[Excerpt from a dataset]
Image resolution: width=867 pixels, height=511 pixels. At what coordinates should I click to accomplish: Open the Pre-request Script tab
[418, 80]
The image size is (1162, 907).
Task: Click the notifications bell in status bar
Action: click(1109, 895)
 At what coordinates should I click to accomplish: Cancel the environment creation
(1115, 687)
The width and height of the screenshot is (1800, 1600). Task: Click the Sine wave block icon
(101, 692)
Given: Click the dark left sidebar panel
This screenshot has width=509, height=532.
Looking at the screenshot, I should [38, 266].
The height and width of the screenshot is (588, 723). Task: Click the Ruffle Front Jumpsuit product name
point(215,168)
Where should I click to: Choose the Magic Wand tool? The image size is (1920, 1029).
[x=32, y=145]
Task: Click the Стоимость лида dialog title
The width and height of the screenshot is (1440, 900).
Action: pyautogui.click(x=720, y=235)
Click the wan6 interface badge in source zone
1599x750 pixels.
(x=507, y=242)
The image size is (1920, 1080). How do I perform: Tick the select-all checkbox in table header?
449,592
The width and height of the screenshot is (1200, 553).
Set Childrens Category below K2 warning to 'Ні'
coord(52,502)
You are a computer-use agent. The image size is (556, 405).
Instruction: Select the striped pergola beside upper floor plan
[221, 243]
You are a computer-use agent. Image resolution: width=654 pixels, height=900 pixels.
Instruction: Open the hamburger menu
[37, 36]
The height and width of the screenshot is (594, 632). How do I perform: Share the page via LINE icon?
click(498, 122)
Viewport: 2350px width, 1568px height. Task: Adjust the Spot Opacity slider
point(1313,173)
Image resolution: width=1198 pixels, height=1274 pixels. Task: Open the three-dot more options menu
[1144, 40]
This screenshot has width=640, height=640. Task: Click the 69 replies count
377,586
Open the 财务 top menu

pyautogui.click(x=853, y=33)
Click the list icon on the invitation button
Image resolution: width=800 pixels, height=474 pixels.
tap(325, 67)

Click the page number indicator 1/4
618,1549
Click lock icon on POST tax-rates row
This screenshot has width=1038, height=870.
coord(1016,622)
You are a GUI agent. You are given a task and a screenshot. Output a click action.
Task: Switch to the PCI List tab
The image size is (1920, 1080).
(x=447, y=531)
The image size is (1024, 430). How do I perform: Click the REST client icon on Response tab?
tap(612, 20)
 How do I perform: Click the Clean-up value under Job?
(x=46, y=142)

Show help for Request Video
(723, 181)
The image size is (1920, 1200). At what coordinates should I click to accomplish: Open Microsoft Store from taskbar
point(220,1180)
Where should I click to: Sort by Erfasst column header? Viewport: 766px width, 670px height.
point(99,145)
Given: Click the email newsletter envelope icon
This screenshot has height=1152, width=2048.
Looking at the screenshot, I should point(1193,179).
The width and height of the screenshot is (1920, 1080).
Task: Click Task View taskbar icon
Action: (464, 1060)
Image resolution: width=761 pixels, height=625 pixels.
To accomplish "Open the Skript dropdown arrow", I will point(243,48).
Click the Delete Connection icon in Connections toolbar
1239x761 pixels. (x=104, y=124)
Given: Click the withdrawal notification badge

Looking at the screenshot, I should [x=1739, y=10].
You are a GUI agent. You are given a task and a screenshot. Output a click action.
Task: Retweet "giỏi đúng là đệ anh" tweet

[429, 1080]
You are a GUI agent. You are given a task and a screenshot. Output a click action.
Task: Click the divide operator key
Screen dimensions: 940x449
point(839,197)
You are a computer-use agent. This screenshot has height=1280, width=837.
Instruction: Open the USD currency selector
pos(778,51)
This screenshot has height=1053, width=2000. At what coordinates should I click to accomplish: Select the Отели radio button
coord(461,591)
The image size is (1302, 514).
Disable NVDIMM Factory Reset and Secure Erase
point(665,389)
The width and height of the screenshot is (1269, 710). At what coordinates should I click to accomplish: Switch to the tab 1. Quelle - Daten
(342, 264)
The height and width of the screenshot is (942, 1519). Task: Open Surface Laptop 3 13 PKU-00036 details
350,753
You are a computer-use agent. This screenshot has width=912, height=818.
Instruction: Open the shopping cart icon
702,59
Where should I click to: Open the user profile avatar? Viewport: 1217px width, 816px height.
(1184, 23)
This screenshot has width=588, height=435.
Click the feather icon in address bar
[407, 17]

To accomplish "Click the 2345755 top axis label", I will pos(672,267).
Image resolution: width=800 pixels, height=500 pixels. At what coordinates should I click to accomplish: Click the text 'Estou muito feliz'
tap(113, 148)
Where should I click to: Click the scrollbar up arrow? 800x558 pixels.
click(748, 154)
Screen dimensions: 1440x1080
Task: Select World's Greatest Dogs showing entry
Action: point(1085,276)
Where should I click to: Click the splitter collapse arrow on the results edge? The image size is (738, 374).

__INSTRUCTIONS TO FOLLOW__:
Could you edit the records above, replacing "computer-use agent" with "screen assistant" everywhere it occurs and leaving all else as it is?

__TASK SOLUTION__:
Image resolution: width=867 pixels, height=511 pixels. At what coordinates should I click to accomplish: Open the Pre-request Script tab
[418, 80]
The image size is (1162, 907).
Task: Click the notifications bell in status bar
Action: click(1109, 895)
 At what coordinates should I click to accomplish: Cancel the environment creation
(1115, 687)
The width and height of the screenshot is (1800, 1600). Task: Click the Sine wave block icon
(101, 692)
Given: Click the dark left sidebar panel
This screenshot has width=509, height=532.
Looking at the screenshot, I should [38, 266].
The height and width of the screenshot is (588, 723). Task: Click the Ruffle Front Jumpsuit product name
point(215,168)
Where should I click to: Choose the Magic Wand tool? The image size is (1920, 1029).
[x=32, y=145]
Task: Click the Стоимость лида dialog title
The width and height of the screenshot is (1440, 900).
Action: pyautogui.click(x=720, y=235)
Click the wan6 interface badge in source zone
1599x750 pixels.
(x=507, y=242)
The image size is (1920, 1080). How do I perform: Tick the select-all checkbox in table header?
449,592
The width and height of the screenshot is (1200, 553).
Set Childrens Category below K2 warning to 'Ні'
coord(52,502)
You are a screen assistant. The image size is (556, 405).
Instruction: Select the striped pergola beside upper floor plan
[221, 243]
You are a screen assistant. Image resolution: width=654 pixels, height=900 pixels.
Instruction: Open the hamburger menu
[37, 36]
The height and width of the screenshot is (594, 632). How do I perform: Share the page via LINE icon?
click(498, 122)
Viewport: 2350px width, 1568px height. Task: Adjust the Spot Opacity slider
point(1313,173)
Image resolution: width=1198 pixels, height=1274 pixels. Task: Open the three-dot more options menu
[1144, 40]
This screenshot has width=640, height=640. Task: Click the 69 replies count
377,586
Open the 财务 top menu

pyautogui.click(x=853, y=33)
Click the list icon on the invitation button
Image resolution: width=800 pixels, height=474 pixels.
tap(325, 67)

Click the page number indicator 1/4
618,1549
Click lock icon on POST tax-rates row
This screenshot has width=1038, height=870.
coord(1016,622)
You are a GUI agent. You are given a task and a screenshot. Output a click action.
Task: Switch to the PCI List tab
The image size is (1920, 1080).
(x=447, y=531)
The image size is (1024, 430). How do I perform: Click the REST client icon on Response tab?
tap(612, 20)
 How do I perform: Click the Clean-up value under Job?
(x=46, y=142)

Show help for Request Video
(723, 181)
The image size is (1920, 1200). At what coordinates should I click to accomplish: Open Microsoft Store from taskbar
point(220,1180)
Where should I click to: Sort by Erfasst column header? Viewport: 766px width, 670px height.
point(99,145)
Given: Click the email newsletter envelope icon
This screenshot has height=1152, width=2048.
Looking at the screenshot, I should point(1193,179).
The width and height of the screenshot is (1920, 1080).
Task: Click Task View taskbar icon
Action: (464, 1060)
Image resolution: width=761 pixels, height=625 pixels.
To accomplish "Open the Skript dropdown arrow", I will point(243,48).
Click the Delete Connection icon in Connections toolbar
1239x761 pixels. (x=104, y=124)
Given: Click the withdrawal notification badge

Looking at the screenshot, I should [x=1739, y=10].
You are a GUI agent. You are given a task and a screenshot. Output a click action.
Task: Retweet "giỏi đúng là đệ anh" tweet

[429, 1080]
You are a GUI agent. You are given a task and a screenshot. Output a click action.
Task: Click the divide operator key
Screen dimensions: 940x449
point(839,197)
You are a screen assistant. This screenshot has height=1280, width=837.
Instruction: Open the USD currency selector
pos(778,51)
This screenshot has height=1053, width=2000. At what coordinates should I click to accomplish: Select the Отели radio button
coord(461,591)
The image size is (1302, 514).
Disable NVDIMM Factory Reset and Secure Erase
point(665,389)
The width and height of the screenshot is (1269, 710). At what coordinates should I click to accomplish: Switch to the tab 1. Quelle - Daten
(342, 264)
The height and width of the screenshot is (942, 1519). Task: Open Surface Laptop 3 13 PKU-00036 details
350,753
You are a screen assistant. This screenshot has width=912, height=818.
Instruction: Open the shopping cart icon
702,59
Where should I click to: Open the user profile avatar? Viewport: 1217px width, 816px height.
(1184, 23)
This screenshot has width=588, height=435.
Click the feather icon in address bar
[407, 17]

To accomplish "Click the 2345755 top axis label", I will pos(672,267).
Image resolution: width=800 pixels, height=500 pixels. At what coordinates should I click to accomplish: Click the text 'Estou muito feliz'
tap(113, 148)
Where should I click to: Click the scrollbar up arrow? 800x558 pixels.
click(748, 154)
Screen dimensions: 1440x1080
Task: Select World's Greatest Dogs showing entry
Action: point(1085,276)
Where should I click to: Click the splitter collapse arrow on the results edge? The image size is (738, 374).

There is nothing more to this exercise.